- **REQUIREMENT**: Tell how many lines in the data below include the word "tray". The answer is the number only.

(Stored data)
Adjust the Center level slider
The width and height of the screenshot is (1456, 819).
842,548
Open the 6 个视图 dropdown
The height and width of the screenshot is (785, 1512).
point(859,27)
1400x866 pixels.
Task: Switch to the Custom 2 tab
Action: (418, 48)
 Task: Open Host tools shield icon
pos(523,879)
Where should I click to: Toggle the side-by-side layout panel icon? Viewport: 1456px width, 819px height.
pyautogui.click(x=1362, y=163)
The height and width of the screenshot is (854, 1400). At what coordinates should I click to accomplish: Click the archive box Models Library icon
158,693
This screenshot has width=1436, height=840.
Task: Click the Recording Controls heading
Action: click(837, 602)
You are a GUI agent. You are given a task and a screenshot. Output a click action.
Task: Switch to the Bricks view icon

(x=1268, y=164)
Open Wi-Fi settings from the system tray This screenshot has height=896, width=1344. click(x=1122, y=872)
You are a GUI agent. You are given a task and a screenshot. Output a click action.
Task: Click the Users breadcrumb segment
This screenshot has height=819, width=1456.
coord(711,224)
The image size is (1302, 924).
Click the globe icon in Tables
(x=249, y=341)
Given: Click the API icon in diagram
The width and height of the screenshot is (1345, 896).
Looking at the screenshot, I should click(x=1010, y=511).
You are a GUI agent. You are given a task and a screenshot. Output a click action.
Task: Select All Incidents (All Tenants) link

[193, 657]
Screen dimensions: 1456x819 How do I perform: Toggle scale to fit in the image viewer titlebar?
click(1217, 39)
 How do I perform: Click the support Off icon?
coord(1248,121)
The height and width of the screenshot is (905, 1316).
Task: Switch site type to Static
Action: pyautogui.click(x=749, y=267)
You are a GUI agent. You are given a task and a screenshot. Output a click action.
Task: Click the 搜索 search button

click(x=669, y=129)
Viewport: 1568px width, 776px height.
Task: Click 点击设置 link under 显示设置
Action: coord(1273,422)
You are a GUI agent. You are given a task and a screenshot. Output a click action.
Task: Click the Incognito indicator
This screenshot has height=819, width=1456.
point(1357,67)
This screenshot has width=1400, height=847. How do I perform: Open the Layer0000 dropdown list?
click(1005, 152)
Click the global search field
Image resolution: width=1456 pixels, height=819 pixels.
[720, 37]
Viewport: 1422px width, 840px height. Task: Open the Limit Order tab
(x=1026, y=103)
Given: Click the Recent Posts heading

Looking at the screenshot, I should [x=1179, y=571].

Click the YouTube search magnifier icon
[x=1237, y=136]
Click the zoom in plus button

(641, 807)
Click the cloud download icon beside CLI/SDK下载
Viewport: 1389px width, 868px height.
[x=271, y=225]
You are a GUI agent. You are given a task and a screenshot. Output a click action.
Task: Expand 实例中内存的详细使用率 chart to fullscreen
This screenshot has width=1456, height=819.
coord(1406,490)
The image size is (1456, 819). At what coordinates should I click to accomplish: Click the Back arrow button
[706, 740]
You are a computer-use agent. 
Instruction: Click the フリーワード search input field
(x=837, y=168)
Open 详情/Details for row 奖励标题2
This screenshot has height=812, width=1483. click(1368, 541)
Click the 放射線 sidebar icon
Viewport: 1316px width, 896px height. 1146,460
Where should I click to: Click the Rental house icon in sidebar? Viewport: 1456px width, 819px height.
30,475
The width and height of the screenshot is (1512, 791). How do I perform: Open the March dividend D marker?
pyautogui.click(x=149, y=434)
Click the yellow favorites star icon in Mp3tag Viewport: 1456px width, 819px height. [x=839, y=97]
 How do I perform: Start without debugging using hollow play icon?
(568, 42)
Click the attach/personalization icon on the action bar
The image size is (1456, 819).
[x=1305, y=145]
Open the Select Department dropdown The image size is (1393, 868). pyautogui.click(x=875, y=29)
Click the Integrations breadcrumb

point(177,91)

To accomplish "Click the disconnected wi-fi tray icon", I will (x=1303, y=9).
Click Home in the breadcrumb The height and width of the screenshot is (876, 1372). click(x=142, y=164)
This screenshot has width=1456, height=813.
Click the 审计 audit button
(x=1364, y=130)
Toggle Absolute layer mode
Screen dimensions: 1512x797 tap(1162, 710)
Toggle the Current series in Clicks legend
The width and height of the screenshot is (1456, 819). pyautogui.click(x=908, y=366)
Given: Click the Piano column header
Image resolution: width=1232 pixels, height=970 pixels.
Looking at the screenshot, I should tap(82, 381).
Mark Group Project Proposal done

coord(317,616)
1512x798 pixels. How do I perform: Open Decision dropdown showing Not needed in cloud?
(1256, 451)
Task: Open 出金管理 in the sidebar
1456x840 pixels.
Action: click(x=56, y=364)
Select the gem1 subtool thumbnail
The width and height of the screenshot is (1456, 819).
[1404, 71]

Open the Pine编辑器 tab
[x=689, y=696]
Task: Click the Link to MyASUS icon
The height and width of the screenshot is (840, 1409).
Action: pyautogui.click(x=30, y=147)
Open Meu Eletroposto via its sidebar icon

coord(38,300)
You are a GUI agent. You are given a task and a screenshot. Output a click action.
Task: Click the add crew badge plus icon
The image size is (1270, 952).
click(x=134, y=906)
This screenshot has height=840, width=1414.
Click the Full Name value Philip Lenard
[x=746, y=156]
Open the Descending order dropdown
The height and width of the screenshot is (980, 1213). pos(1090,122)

- **SOLUTION TO THE PROBLEM**: 2